**Task brief**
Every line of the records below that holds the word "computer" should be copied out.
*** Data for processing ***
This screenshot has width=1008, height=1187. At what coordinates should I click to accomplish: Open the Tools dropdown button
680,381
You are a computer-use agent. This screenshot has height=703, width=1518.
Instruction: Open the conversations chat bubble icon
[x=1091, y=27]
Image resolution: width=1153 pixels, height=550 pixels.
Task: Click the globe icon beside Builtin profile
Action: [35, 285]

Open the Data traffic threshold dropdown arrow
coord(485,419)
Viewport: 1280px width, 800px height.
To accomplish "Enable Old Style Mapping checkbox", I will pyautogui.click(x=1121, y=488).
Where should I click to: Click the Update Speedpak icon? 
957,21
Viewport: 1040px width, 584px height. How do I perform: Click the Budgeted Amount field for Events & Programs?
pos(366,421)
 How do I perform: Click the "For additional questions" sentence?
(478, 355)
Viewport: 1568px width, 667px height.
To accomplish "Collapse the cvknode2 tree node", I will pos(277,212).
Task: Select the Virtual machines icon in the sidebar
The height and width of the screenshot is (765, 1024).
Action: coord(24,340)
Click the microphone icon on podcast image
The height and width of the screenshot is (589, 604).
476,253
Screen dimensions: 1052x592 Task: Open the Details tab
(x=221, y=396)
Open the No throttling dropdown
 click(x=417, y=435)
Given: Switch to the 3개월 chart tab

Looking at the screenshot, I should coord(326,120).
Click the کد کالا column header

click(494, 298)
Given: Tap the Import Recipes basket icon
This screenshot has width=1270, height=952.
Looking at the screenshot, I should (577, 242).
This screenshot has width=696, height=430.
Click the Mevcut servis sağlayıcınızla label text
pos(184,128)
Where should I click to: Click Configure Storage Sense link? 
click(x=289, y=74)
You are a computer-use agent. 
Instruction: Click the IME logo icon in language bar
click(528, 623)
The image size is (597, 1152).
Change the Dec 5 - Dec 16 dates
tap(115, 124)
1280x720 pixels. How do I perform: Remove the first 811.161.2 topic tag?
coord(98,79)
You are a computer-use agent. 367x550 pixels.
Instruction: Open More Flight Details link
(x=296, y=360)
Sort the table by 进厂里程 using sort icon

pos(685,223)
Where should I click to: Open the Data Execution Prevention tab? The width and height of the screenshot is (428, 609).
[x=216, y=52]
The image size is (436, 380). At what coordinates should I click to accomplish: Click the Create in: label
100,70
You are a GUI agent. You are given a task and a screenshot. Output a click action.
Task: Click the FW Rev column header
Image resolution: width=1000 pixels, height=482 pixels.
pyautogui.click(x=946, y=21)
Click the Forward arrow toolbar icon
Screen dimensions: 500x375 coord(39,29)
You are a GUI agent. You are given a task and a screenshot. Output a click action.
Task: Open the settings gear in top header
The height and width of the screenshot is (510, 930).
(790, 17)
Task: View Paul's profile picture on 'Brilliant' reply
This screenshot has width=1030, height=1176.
*** End of Data for processing ***
**Response below**
You are a computer-use agent. This screenshot has height=703, width=1518.
You are a computer-use agent. 
You are a computer-use agent. 367x550 pixels.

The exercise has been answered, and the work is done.